Class imbalance and augmentation artifacts: Although the authors addressed the class imbalance using augmentation (ImageDataGenerator), equalization sampling, and focal loss, heavy augmentation of minority classes can introduce artificial patterns that inflate test-set metrics. The paper does not report per-class accuracy breakdowns at the final 20-epoch configuration, making it difficult to assess whether the model performs equally well across all seven lesion types or if some rare classes still lag behind.

Architecture transparency: While the paper describes the high-level layer structure, specific details about the exact number of parameters, training time, and computational requirements are not thoroughly reported. For a model intended to be deployable on consumer devices (processing mobile phone images), these practical considerations are critical. The paper also does not compare against more recent lightweight architectures like EfficientNet or MobileNet that are specifically designed for resource-constrained environments.

TL;DR: Key limitations include single-dataset evaluation (HAM10000 only), no clinical validation against dermatologists, potential augmentation artifacts from heavy minority-class oversampling, missing per-class accuracy breakdowns, and no comparison against lightweight architectures like EfficientNet or MobileNet.
Pages 15-16
Multi-Dataset Training and Illumination-Aware Classification

The authors outline several directions for extending DenseNet-II. The primary goal is to merge multiple dermoscopic datasets and train the model on a wider, more diverse set of image inputs. This would directly address the single-dataset limitation and help assess whether the model's 96-97% accuracy holds when exposed to images from different clinical institutions, imaging devices, and patient demographics. Cross-dataset validation is an essential step before any clinical deployment can be considered.

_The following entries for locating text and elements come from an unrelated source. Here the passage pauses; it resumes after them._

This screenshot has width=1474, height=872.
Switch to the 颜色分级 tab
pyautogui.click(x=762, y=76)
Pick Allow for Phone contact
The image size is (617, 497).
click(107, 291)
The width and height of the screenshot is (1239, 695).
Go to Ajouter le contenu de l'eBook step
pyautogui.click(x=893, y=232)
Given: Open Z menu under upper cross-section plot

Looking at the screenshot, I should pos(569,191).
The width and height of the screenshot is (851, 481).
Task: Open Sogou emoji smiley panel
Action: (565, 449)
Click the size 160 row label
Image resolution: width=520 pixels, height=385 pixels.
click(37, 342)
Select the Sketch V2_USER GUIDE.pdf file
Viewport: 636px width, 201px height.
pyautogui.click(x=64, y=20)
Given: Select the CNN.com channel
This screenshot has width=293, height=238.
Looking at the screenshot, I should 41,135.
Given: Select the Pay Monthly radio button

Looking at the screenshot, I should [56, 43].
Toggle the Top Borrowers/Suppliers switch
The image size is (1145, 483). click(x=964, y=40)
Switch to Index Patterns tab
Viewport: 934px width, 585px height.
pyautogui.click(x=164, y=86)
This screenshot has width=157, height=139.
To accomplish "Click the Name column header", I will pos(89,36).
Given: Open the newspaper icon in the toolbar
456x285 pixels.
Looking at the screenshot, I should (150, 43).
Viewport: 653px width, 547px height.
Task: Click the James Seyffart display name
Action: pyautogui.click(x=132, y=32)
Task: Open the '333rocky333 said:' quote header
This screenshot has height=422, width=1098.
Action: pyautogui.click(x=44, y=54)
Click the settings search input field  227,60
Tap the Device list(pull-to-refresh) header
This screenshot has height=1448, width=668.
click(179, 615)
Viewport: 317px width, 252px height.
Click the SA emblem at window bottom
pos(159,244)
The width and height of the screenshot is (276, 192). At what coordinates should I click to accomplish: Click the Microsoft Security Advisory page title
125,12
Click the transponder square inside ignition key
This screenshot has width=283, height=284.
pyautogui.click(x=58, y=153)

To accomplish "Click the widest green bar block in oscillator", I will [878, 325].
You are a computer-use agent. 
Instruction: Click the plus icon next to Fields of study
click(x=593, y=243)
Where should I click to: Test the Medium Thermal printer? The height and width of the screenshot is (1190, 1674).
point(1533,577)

Accuracy and efficiency improvements: The authors plan to improve both accuracy and computational efficiency by incorporating datasets beyond HAM10000, making the models more robust and flexible. This could involve training on datasets like ISIC (International Skin Imaging Collaboration) archives, which contain larger and more diverse image collections. Expanding the training data would also help validate the model's performance on underrepresented lesion types where class imbalance posed challenges in the current study.

Illumination techniques: An interesting future direction involves incorporating illumination techniques that can aid in the detection and classification of unclear images. Many real-world dermoscopic images suffer from inconsistent lighting, shadows, and reflections that can obscure lesion features. Illumination normalization or enhancement methods could pre-process images to reduce these artifacts before they enter the classification pipeline, potentially improving accuracy on the types of lower-quality images that patients are most likely to capture themselves.

Beyond what the authors explicitly state, the broader field would benefit from head-to-head comparisons between DenseNet-II and newer architectures such as Vision Transformers (ViT), EfficientNet, and attention-based models that have shown strong performance on medical imaging tasks since 2020. Prospective clinical studies comparing DenseNet-II against board-certified dermatologists on blinded image sets would also be necessary to establish clinical utility.

TL;DR: Future work includes multi-dataset training (beyond HAM10000), illumination normalization for low-quality images, and computational efficiency improvements. The field would also benefit from comparisons against Vision Transformers and prospective clinical validation against dermatologists.
Citation: Girdhar N, Sinha A, Gupta S.. Open Access, 2022. Available at: PMC9400005. DOI: 10.1007/s00500-022-07406-z. License: Open Access.